Donald Trump got a lot of mileage during his presidential campaign from criticizing the poor record of wage growth during the Obama era. Since taking office he has done nothing to directly address the issue. In fact, his administration’s attacks on labor rights have made it more difficult for workers to push for higher pay through unions.
Instead, Trump and his Republican allies in Congress came up with the cynical ploy of promoting their massive corporate tax giveaway as an indirect way of boosting paychecks. The right has always tried to lure labor with the promise of higher net pay that would come from reduced withholding schedules. Yet this time the claim was that companies would respond to reductions in their tax liabilities by boosting gross pay.
From the perspective of labor market dynamics, this made no sense whatsoever. There is no direct tie between corporate tax rates and wage levels. Most of the U.S. public seemed to understand this and expressed little enthusiasm for the tax bill.
Now, however, selected corporations are in effect colluding with Trump by announcing selective wage increases that they claim are inspired by the corporate tax reductions. Walmart is the latest and largest of the employers to play this game with plans to increase starting wages for its “associates” to the princely sum of $11 an hour. Some employees will be awarded one-time bonuses ranging from $200 (for those on the job for less than two years) to $1,000 for those hardy souls who have stuck it out for 20 years.
This plan, like the ones announced by the likes of AT&T and Wells Fargo, is far from a market response to lower taxes. These companies are no doubt using the increases to curry favor with the White House in the hope of better outcomes in their federal regulatory problems.
Then there’s the fact that these are increases that Walmart in particular had to make in response to previous wage hikes at its competitors. Even so, Walmart’s increases will leave many of its employees short of a living wage.
Another reason to doubt these moves are tax-inspired acts of generosity is that the companies involved each have a history not only of keeping wages down but of taking steps to deny workers the full pay to which they were entitled. In other words, all three have a history of wage theft.
Walmart, of course, was long the most notorious employer in this regard. It found myriad ways to get employees to work off the clock, thus violating the minimum wage and overtime provisions of the Fair Labor Standards Act. In the late 2000s Walmart was fined $33 million by the Department of Labor’s Wage and Hour Division and paid out hundreds of millions of dollars more to settle a slew of private collective-action lawsuits.
AT&T and its subsidiaries have paid out more than $80 million to settle about a dozen similar wage and hour and misclassification cases.
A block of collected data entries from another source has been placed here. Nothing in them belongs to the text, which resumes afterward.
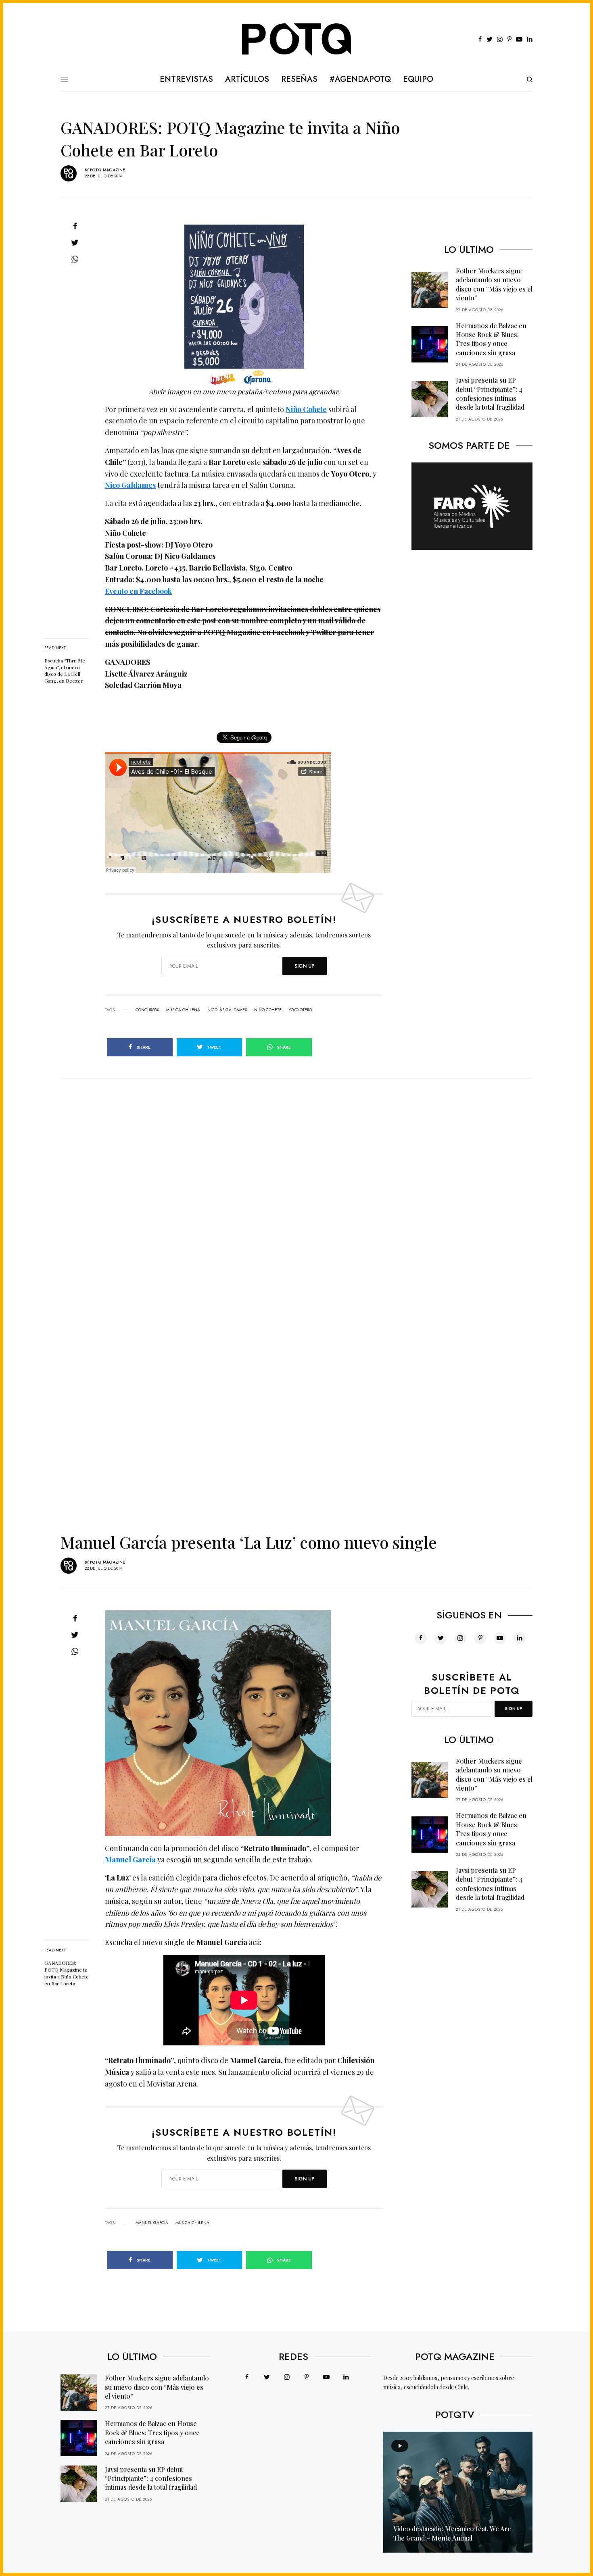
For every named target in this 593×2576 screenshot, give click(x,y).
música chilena (183, 1010)
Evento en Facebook (138, 591)
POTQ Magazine (107, 170)
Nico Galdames (130, 485)
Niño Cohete (306, 409)
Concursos (147, 1010)
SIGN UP (304, 966)
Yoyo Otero (300, 1010)
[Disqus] (296, 1180)
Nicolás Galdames (227, 1010)
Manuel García (130, 1859)
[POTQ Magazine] (296, 39)
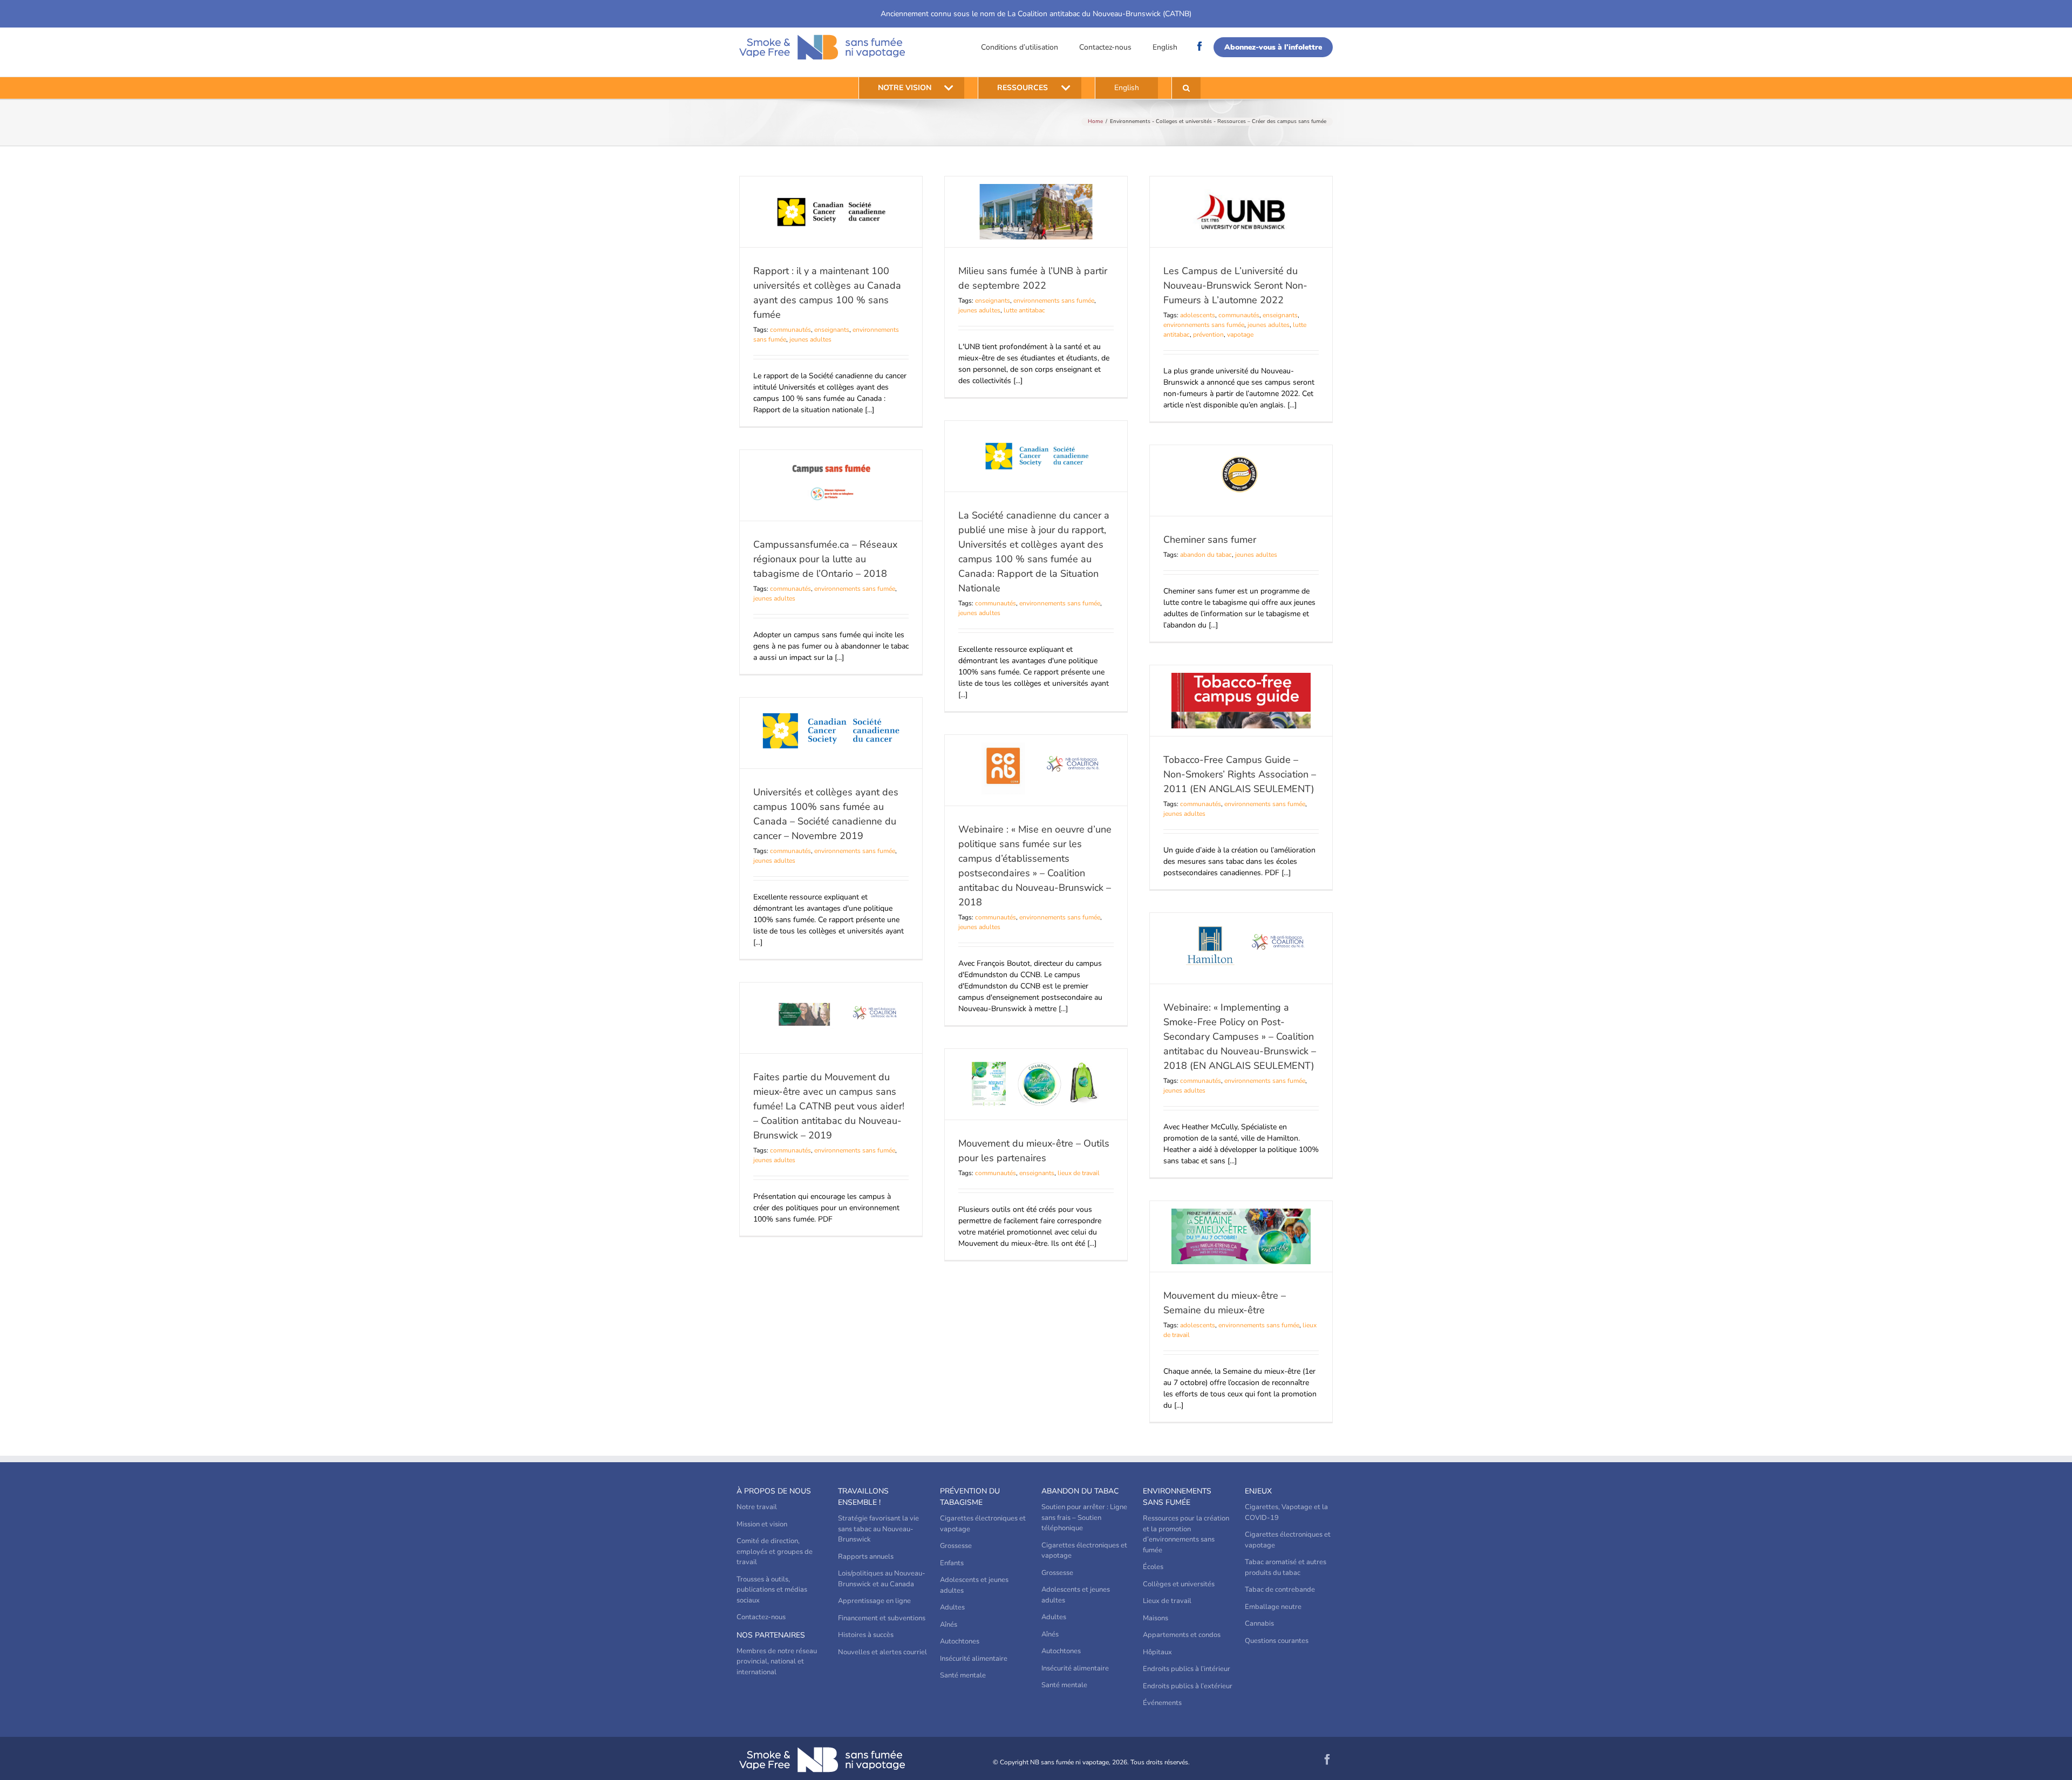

Wells Fargo and its subsidiaries have paid more than $120 million in at least 17 cases.
These settlements provided some necessary relief, but the amounts probably don’t begin to approximate the full extent to which the companies shortchanged their workers.
Consequently, whatever voluntary pay increases the companies are offering now can be seen as additional reparations for their past sins of wage theft.
If the management of Walmart really wanted to solve its compensation shortcomings once and for all, it would at long last recognize the right of its workers to form a union and bargain collectively.
Note: the litigation figures cited here come from data being collected for a forthcoming expansion of Violation Tracker.